#### TASK LIST
1/ In the SparseCore note, on which generations is TAC present?
2/ Echo the SparseCore note from "NOTE — SCS is" up to and including "sibling SparseCore Overview.".

-- SUPPLIED PASSAGE start --

NOTE — SCS is the persistent "outer" program; the TEC body is outlined. The compiler partitions an SC computation by outlining each sc_tpu.tile_task region into its own func.func (stamped sc.sequencer="execute", the TEC) and replacing it with a LaunchTileTaskOp in the enclosing function — which stays sc.sequencer="scs". So the SCS program is the control loop that issues launches; the per-tile compute lives in the launched TEC functions. See Region → Sequencer Outliner.

Engine roster

SCS exists on every generation that ships SparseCore. TAC is the engine that varies: present on Viperfish and Ghostlite, dropped on 6acc60406 (which folds tile-fetch issuance into the SCS+TEC pair). SCS itself is constant. Marketing-name / codename / family-namespace mapping follows the sibling SparseCore Overview.

-- SUPPLIED PASSAGE end --
-- SUPPLIED DATA start --

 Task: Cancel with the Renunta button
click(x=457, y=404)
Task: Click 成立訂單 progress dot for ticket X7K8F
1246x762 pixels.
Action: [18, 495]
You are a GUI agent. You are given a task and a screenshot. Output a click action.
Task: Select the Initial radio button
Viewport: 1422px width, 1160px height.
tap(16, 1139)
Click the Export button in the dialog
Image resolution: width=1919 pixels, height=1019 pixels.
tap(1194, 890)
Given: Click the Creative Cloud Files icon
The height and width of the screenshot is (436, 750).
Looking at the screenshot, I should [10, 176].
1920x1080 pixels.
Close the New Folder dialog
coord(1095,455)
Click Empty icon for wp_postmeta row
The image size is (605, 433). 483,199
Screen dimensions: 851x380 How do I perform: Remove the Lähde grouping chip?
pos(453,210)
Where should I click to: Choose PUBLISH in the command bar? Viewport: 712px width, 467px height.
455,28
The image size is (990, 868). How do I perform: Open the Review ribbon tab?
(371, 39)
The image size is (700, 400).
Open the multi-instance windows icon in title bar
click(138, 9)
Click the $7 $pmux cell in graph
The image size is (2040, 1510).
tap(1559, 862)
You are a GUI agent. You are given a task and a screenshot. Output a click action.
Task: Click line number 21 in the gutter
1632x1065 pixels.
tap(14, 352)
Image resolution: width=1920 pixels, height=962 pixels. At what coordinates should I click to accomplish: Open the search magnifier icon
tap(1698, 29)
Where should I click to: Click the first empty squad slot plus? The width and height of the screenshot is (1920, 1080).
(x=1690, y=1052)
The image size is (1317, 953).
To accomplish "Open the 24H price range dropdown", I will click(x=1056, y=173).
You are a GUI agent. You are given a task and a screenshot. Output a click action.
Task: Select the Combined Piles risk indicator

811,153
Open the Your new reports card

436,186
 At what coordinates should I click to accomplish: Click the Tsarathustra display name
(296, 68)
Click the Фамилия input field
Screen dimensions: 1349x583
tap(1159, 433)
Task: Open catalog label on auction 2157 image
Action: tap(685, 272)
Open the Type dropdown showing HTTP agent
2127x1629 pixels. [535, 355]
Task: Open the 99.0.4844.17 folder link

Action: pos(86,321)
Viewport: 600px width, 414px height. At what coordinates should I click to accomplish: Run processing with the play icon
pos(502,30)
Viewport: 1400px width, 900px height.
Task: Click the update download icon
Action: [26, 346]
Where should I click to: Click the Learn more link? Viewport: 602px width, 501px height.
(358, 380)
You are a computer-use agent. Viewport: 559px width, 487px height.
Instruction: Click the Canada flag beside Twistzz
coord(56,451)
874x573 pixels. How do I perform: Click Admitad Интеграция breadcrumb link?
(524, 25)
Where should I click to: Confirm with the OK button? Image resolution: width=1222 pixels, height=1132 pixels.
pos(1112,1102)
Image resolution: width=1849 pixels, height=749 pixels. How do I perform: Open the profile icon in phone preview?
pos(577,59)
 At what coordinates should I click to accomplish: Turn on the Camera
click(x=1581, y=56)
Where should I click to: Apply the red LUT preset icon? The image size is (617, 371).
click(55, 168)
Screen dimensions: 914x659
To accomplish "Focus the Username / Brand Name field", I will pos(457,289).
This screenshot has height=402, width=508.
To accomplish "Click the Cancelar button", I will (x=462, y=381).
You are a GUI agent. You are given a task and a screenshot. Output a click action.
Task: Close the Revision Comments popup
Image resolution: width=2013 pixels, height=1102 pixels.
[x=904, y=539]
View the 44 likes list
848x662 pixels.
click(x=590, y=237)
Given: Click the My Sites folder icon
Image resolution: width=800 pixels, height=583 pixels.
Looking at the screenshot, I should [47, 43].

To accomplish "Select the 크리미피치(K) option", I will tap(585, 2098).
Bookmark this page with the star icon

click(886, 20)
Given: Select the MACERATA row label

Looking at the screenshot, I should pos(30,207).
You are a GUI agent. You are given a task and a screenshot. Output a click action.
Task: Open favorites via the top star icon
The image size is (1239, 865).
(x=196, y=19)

-- SUPPLIED DATA end --

#### EXERCISE ANSWERS
1/ Viperfish and Ghostlite.

2/
NOTE — SCS is the persistent "outer" program; the TEC body is outlined. The compiler partitions an SC computation by outlining each sc_tpu.tile_task region into its own func.func (stamped sc.sequencer="execute", the TEC) and replacing it with a LaunchTileTaskOp in the enclosing function — which stays sc.sequencer="scs". So the SCS program is the control loop that issues launches; the per-tile compute lives in the launched TEC functions. See Region → Sequencer Outliner.

Engine roster

SCS exists on every generation that ships SparseCore. TAC is the engine that varies: present on Viperfish and Ghostlite, dropped on 6acc60406 (which folds tile-fetch issuance into the SCS+TEC pair). SCS itself is constant. Marketing-name / codename / family-namespace mapping follows the sibling SparseCore Overview.